The most important element of Obama's extensive field operation is the local validator: a person who looks like you, talks like you and (presumably) thinks like you but who's still vouching for the unfamiliar face at the top of the ticket. Powell has now become Obama's key validator. Ahead by five to seven points in the polls--often with more than 50 percent of the vote--Obama doesn't need to persuade McCainiacs to jump ship. He simply has to prevent his softest supporters--and a few undecideds--from reverting to his rival. Like Powell, many of these folks are Republicans--some from military communities--who still deeply respect McCain. He's well-qualified to speak to them--and on Sunday, that's exactly what he did.

Powell delivered his argument in two parts. First, he sought to dispel--or preempt--any doubts about Obama. Worried about Obama's inexperience? Don't be, said the general: "he will be ready to take on these challenges on January 21st." he's ready to be president on Day One."Suspect that Obama's tax policies are "socialist"? Nonsense, said the Republican: "there's nothing wrong with examining... who should be paying more or who should be paying less, and for us to say that makes you a socialist is an unfortunate characterization that isn't accurate." Heard that Obama might be Muslim? "He's not," said the familiar, respected figure--but "what if he [wa]s?" "Is there something wrong with being a Muslim in this country?" Powell asked. "The answer is 'no.' That's not America." These are the three issues--experience, taxes and "otherness"--most likely to drive uncommitteds away from Obama on Election Day. Powell was essentially saying, they don't bother me--so they shouldn't bother you.

The pro-Obama part of Powell's endorsement has received the most media attention--and understandably so. But from a political perspective, the other part--the anti-McCain, anti-Republican part--will probably prove more impactful.

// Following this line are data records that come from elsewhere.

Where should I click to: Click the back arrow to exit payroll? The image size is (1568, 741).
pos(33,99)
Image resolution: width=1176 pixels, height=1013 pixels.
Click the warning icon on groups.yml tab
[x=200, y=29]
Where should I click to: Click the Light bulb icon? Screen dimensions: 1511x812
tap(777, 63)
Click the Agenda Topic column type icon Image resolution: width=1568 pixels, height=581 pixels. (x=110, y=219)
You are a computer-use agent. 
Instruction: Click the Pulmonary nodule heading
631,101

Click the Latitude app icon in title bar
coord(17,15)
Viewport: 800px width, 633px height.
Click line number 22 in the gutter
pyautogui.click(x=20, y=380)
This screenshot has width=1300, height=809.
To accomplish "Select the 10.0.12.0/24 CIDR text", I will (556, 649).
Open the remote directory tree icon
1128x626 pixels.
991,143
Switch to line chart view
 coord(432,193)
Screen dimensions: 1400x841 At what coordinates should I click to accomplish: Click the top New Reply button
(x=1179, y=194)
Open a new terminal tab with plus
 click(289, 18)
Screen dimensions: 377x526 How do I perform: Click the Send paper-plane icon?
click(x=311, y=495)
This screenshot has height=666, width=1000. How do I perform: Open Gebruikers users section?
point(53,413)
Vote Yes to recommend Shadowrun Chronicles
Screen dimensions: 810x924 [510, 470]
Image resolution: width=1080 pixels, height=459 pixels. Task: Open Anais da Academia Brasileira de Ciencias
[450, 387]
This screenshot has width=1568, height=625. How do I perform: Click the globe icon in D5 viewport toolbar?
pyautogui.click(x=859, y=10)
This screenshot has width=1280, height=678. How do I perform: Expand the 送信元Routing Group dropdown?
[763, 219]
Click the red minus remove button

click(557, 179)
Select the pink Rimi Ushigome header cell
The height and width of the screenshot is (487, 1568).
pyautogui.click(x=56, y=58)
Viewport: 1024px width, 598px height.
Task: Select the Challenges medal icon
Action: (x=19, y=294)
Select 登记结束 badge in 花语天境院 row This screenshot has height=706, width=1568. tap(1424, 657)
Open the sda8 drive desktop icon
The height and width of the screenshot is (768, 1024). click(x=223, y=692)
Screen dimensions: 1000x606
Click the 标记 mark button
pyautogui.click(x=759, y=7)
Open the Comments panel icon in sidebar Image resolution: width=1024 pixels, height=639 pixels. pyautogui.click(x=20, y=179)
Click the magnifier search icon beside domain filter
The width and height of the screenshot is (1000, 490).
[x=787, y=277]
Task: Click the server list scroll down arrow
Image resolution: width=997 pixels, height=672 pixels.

After praising Obama, Powell questioned McCain's decision to select Sarah Palin as his running mate ('I don't believe she's ready to be president of the United States, which is the job of the vice president"). He criticized McCain's response to the ongoing economic crisis ("almost every day there was a different approach to the problem... he didn't have a complete grasp of the economic problems that we had"). And he denounced the negative tone of McCain's campaign ("what they're trying to connect [Obama] to is some kind of terrorist feelings, and I think that's inappropriate"). Here, Powell echoed the key concerns about McCain among uncommitted voters--Palin, the economy and "politics as usual"--and confessed that he's bothered by the same stuff. Ultimately, it's easier for undecideds to justify siding with Obama--and harder for them to consider reverting to McCain--when someone like Powell, who they tend to trust, respect and agree with, has said he shares their doubts.

Traditionally, endorsements don't sway voters. Powell's won't be any different. Solid Republicans will dismiss it as predictable, or vengeful, or race-based, or whatever. But Powell doesn't have to persuade solid Republicans. He merely has to help Obama hang onto his softest supporters--i.e., maintain the status quo. That lower bar--combined with the right message and the right messenger--could very well make Powell's endorsement the first one in recent memory that actually matters.